Widzew: Gikiewicz – Krajewski, Żyro, da Silva, Kozlovsky – Alvarez, Hanousek, Kerk (8. Sobol) – Sypek (62, Łukowski), Rondić, Cybulski (72, Klimek)

Czarna rozpacz. Wyć się chce z rozpaczy, co potrafi wyczyniać na boisku w decydujących momentach gry ŁKS. Taka gra dyskredytuje ligowe kwalifikacje drużyny.

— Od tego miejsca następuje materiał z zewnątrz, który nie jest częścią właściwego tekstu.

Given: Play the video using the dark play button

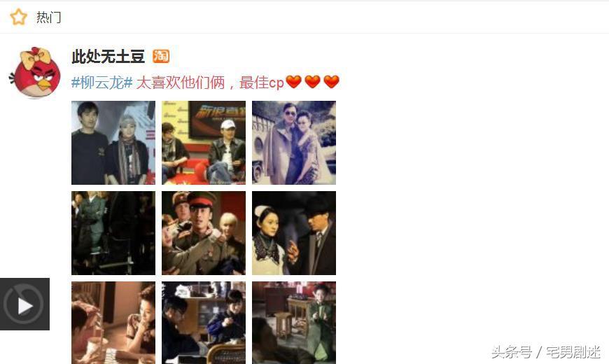Looking at the screenshot, I should pyautogui.click(x=25, y=305).
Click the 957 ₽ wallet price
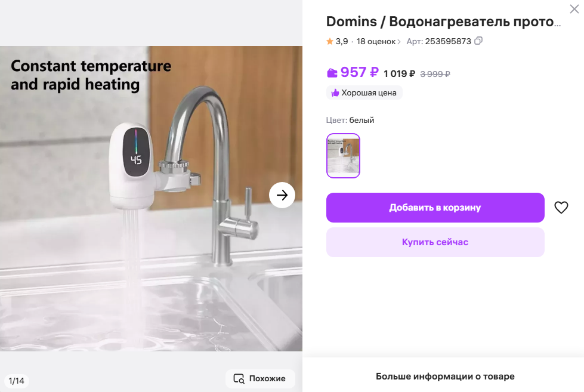584x392 pixels. (x=360, y=72)
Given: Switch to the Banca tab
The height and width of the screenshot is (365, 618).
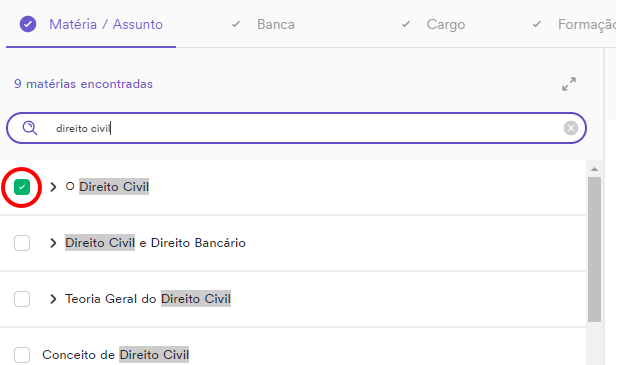Looking at the screenshot, I should point(275,24).
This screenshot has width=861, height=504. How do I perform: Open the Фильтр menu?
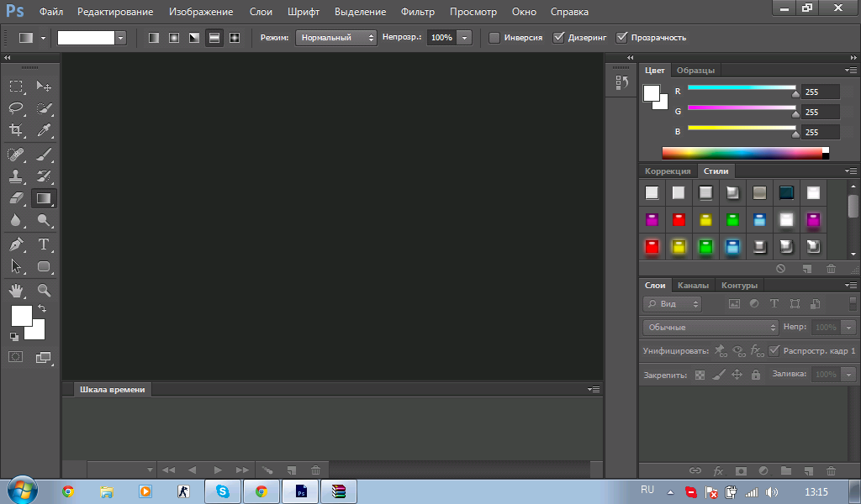(418, 13)
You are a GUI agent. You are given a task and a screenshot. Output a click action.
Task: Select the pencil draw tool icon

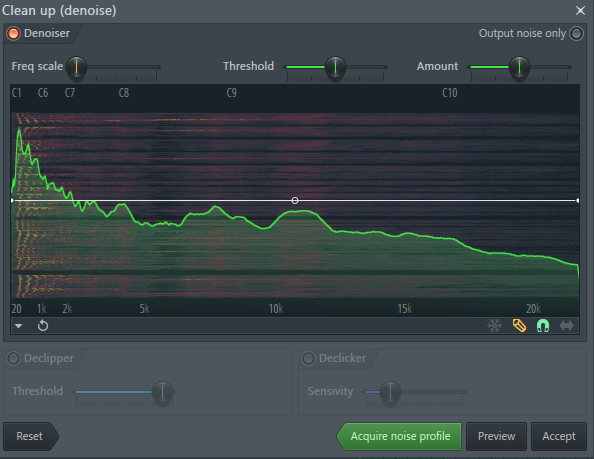[519, 326]
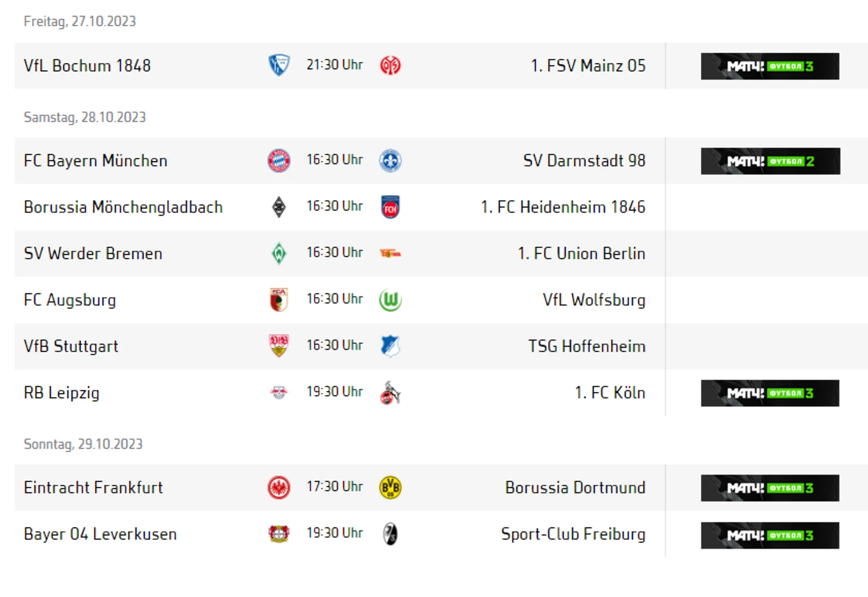Image resolution: width=868 pixels, height=597 pixels.
Task: Select the Borussia Mönchengladbach diamond crest
Action: click(279, 207)
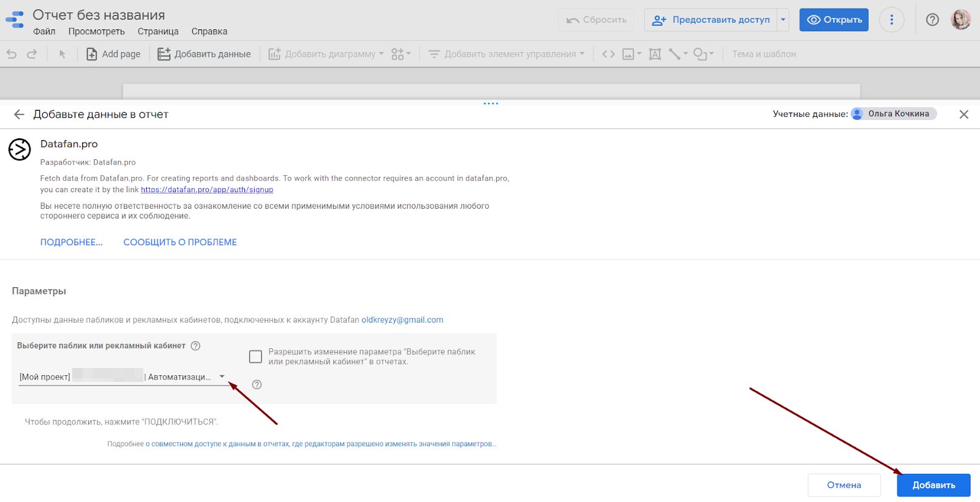Expand the public or ad account dropdown
The image size is (980, 502).
coord(222,377)
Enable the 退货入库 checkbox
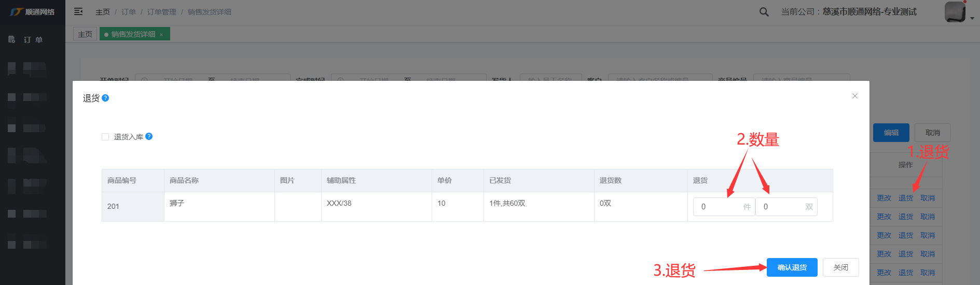The height and width of the screenshot is (285, 980). 105,137
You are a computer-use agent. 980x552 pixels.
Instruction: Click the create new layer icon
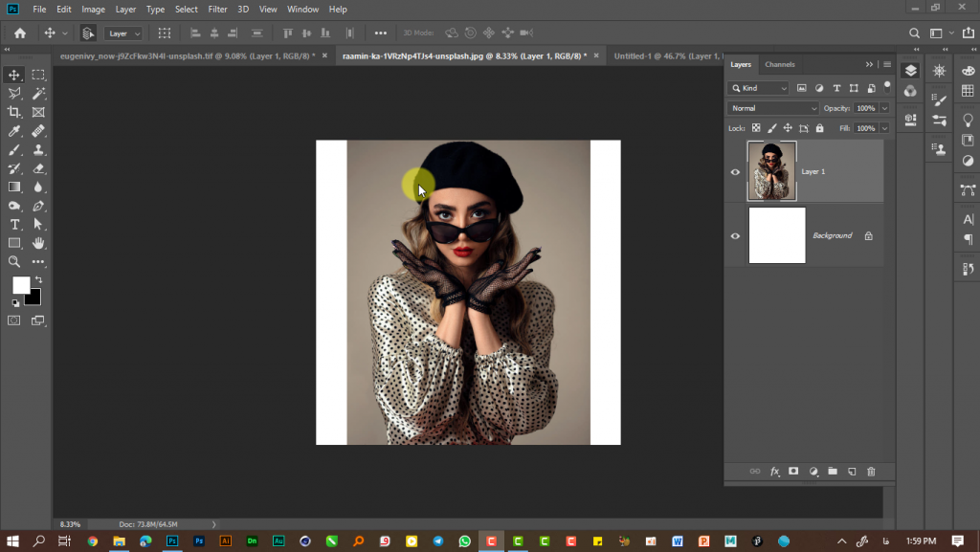(x=852, y=472)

Powiem tak: ja blisko 70-letni facet, który grał w piłkę tylko amatorsko w decydującym momencie ustawiłbym się i zachował lepiej niż ligowcy, którzy za tę kaszanę zwaną ligowym graniem biorą ligową kasę po wielokroć wyższą od mojej emerytury. Ta po prostu dalej być nie może. Ta niezbyt udaczna futbolowa kadra wymaga kolejnego przewietrzenia i rewolucji. Inaczej ŁKS na długie lata ugrzęźnie w futbolowej beznadziei.

Wisła Kraków – ŁKS 2:1 (0:1)

0:1 – Gulen (11), 1:1 – Zwoliński (61), 2:1 – Zwoliński (90)

ŁKS: Bobek – Głowacki, Wiech, Gulen, Dankowski, Kupczak, Pirulo, Mokrzycki, Młynarczyk (64. Zając), Arasa, Feiertag

ŁKS. Miał być sportowy wzlot, dający miejsce w ligowej czołówce, jest regres na całej linii! Co będzie dalej?

Walczy Kamil Dankowski Fot. Michał Stańczyk/Cyfrasport

Tak to niestety wygląda. Reprezentacyjna przerwa odbija się drużynie ŁKS czkawką. Miał być sportowy wzlot, jest regres na całej linii, pokazujący (przynajmniej na razie), że łodzianie to drużyna środka tabeli I ligi, która wiosną będzie grała o nic.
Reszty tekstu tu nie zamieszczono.